Below are my solutions to the three tasks. If not otherwise specified, all the distance measure used here are Squared Euclidean Distance.
For this standard classication task I present 3 solutions:
-
Simple Nearst Neighbour. The distance between every testing sample and every training sample is computed. Every testing samples are simply assigned a label same as its nearst neighbour across all training samples. There does not exist a explicit 'training' phase nor does there exist a explicit 'classifier'. The downside of this method is that it requires computation bwtween every testing and training samples. It does not scale well with the size of the dataset. The classification accuracy is 0.99 on randomly chosen train-test splits.
-
Cluster Center. Find the cluster center for every class using training samples by calculating the mean. The process of finding the centers is defined as the training phase and the obtained cluster centers together form the classifier. During testing phase, for a unknown sample, simply calculate the distance between every cluster centers and assign the cluster with the smallest distance as the label to the sample. This method scales well with the size of the dataset. The classification accuracy is 0.99 on randomly chosen train-test splits.
-
Simple Neural Network. Construct a simple 2 layer fully connected neural network. Good scalability. The classification accuracy is 0.99 or 1 on randomly chosen train-test splits.
Based on the observations in Task 1, I decided to adapt the Cluster Center method for this task, because it is fast, accurate, and avoids the parameter tuning of training a neural network. The method try to find a optimal threhold through training, which is applied during testing to determin if a sample belongs to one of the known classes or is unknown. The classification accuracy is 0.98-0.99 on randomly chosen train-test splits (unknown is treated as a new class).

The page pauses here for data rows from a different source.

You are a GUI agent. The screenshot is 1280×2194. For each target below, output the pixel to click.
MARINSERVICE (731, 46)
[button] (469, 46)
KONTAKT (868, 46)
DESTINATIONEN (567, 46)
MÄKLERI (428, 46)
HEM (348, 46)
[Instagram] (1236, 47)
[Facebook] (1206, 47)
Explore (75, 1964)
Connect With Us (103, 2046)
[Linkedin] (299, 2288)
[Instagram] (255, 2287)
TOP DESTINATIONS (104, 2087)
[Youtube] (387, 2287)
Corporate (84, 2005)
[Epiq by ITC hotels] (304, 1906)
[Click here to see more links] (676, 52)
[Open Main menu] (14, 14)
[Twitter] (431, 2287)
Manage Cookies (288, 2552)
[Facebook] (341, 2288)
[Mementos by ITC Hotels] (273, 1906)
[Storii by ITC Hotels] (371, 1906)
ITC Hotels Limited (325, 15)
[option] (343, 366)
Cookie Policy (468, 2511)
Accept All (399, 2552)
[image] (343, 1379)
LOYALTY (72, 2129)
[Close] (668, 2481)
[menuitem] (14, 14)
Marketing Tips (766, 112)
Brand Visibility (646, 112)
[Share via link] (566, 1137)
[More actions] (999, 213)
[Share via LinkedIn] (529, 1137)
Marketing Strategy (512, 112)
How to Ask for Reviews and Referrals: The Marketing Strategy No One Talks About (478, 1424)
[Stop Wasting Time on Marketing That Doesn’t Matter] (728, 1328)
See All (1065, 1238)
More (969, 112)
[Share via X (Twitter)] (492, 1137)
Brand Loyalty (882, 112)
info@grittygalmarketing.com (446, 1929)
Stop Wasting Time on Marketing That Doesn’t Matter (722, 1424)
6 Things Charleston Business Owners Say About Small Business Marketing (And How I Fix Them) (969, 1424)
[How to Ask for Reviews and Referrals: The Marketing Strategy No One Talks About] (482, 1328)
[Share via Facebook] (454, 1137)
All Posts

I chose the use agglomerative clustering algorithm to better explore the characterristic of the given embeddings. The algorithm is distance based bottom-up method, which is suitable in this situation. The clustering accuracy is 0.95 using all samples. The figure below shows how the number of samples per person affect the grouping accuracy.
This next figure shows the effect of number of persons on the accuracy.
Using all samples, the algorithm takes approximately 5 seconds to run.